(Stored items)
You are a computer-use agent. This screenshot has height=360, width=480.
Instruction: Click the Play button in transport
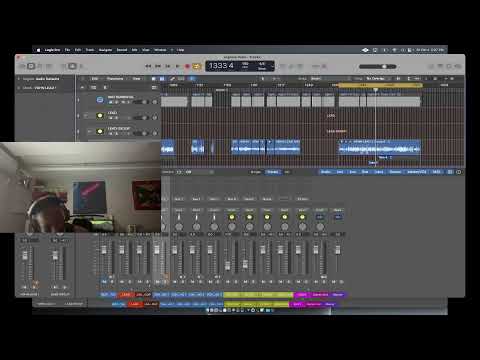pos(178,66)
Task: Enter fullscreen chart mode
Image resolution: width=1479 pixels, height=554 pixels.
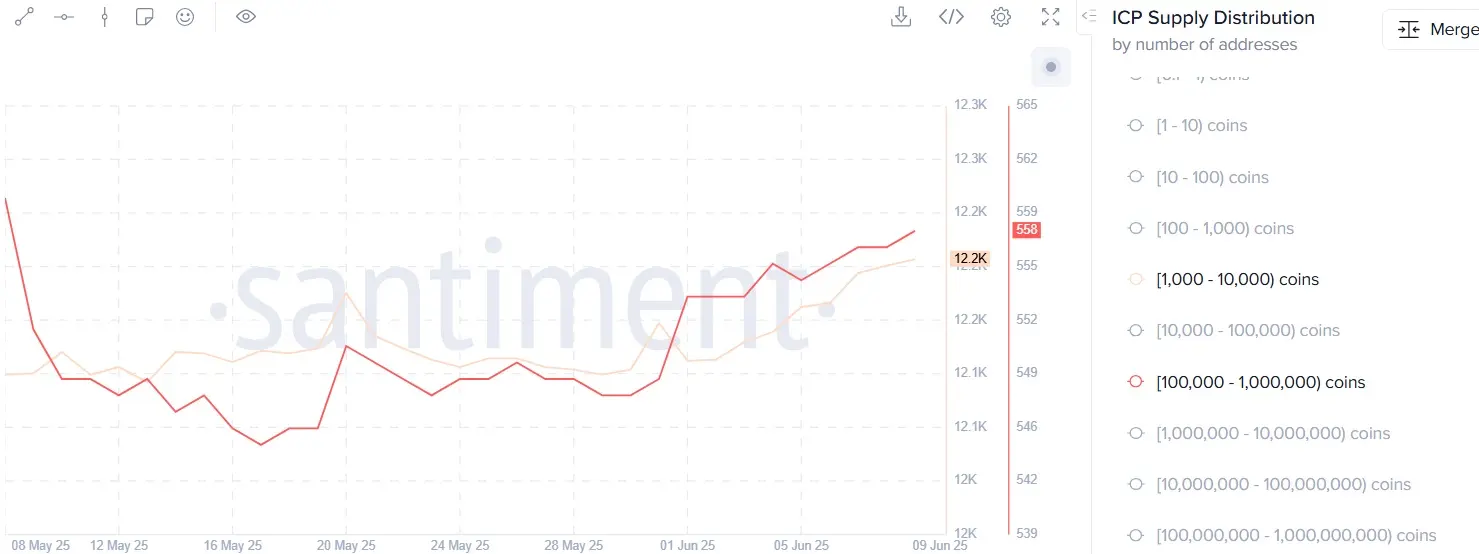Action: [x=1050, y=17]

> Exercise
Reproduce all of the data exactly, omitting each picture it holds.

> Completed exercise
You are a computer-use agent. This screenshot has height=360, width=480.
Instruction: Click the Play button in transport
pos(178,66)
Task: Enter fullscreen chart mode
Image resolution: width=1479 pixels, height=554 pixels.
Action: [x=1050, y=17]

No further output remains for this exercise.